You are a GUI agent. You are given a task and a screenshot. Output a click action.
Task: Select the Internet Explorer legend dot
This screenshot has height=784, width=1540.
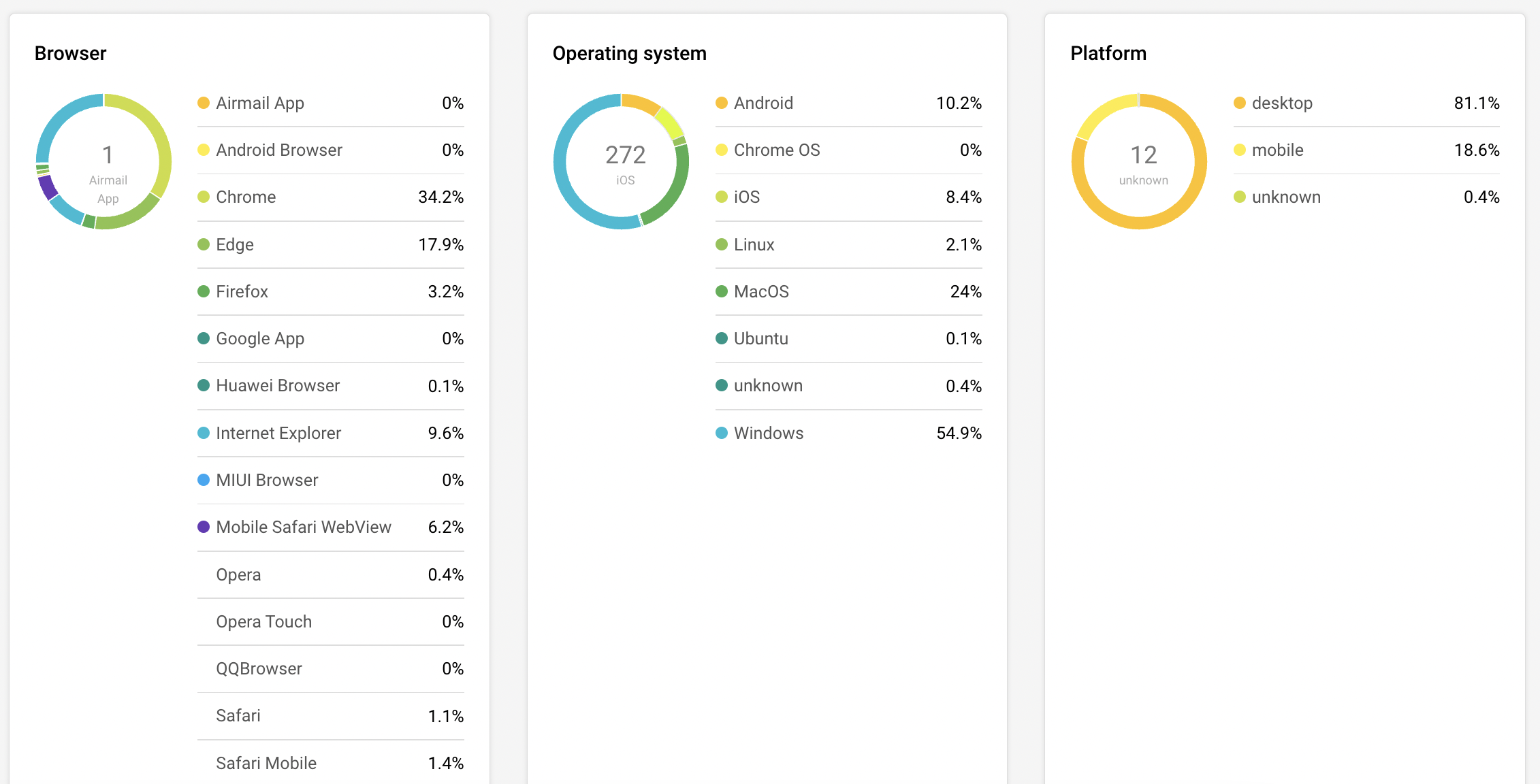[204, 433]
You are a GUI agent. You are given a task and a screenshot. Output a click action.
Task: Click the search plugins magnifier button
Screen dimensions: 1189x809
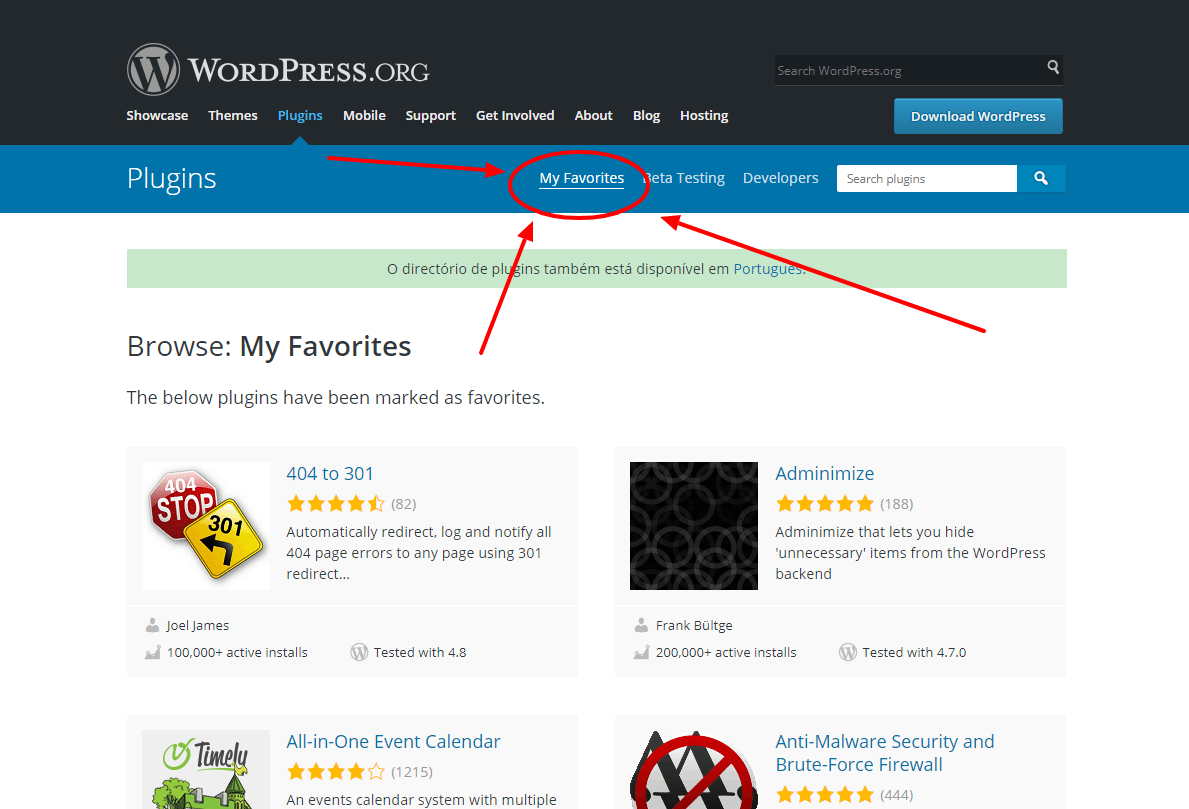(1042, 178)

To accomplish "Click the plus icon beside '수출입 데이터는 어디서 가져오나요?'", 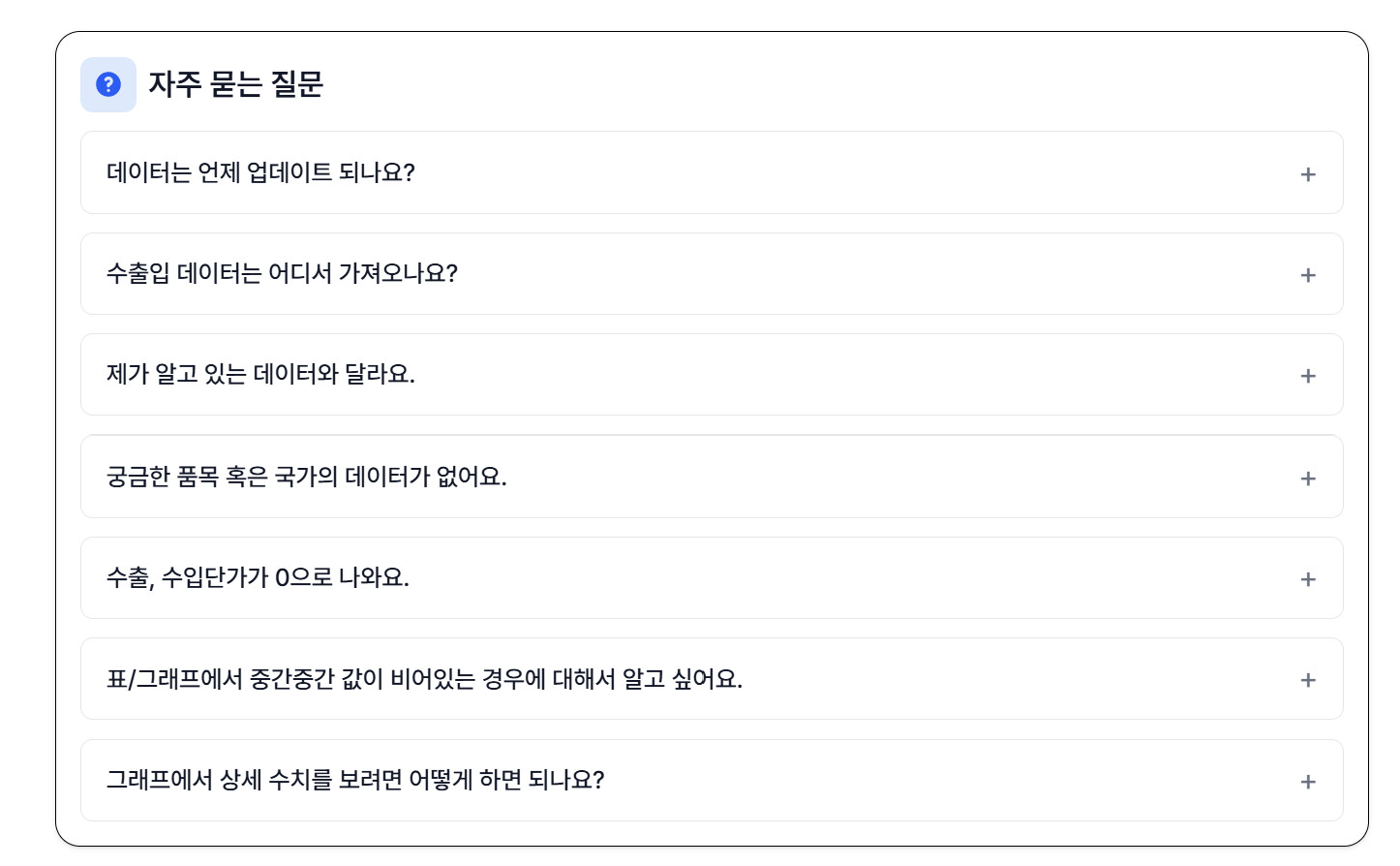I will pyautogui.click(x=1308, y=275).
+ + + + +
OBJECTIVE - Starting at the first line of the items and ending with the line that contains "(1042, 178)", including that line, write out only those lines again with the requests kept as they are, and shift every coordinate in the answers up by 10. Leave the pictures out.

PROBLEM SOLUTION -
You are a GUI agent. You are given a task and a screenshot. Output a click action.
Task: Select the Internet Explorer legend dot
This screenshot has height=784, width=1540.
[214, 443]
You are a GUI agent. You are given a task and a screenshot. Output a click action.
Task: Click the search plugins magnifier button
Screen dimensions: 1189x809
(1052, 188)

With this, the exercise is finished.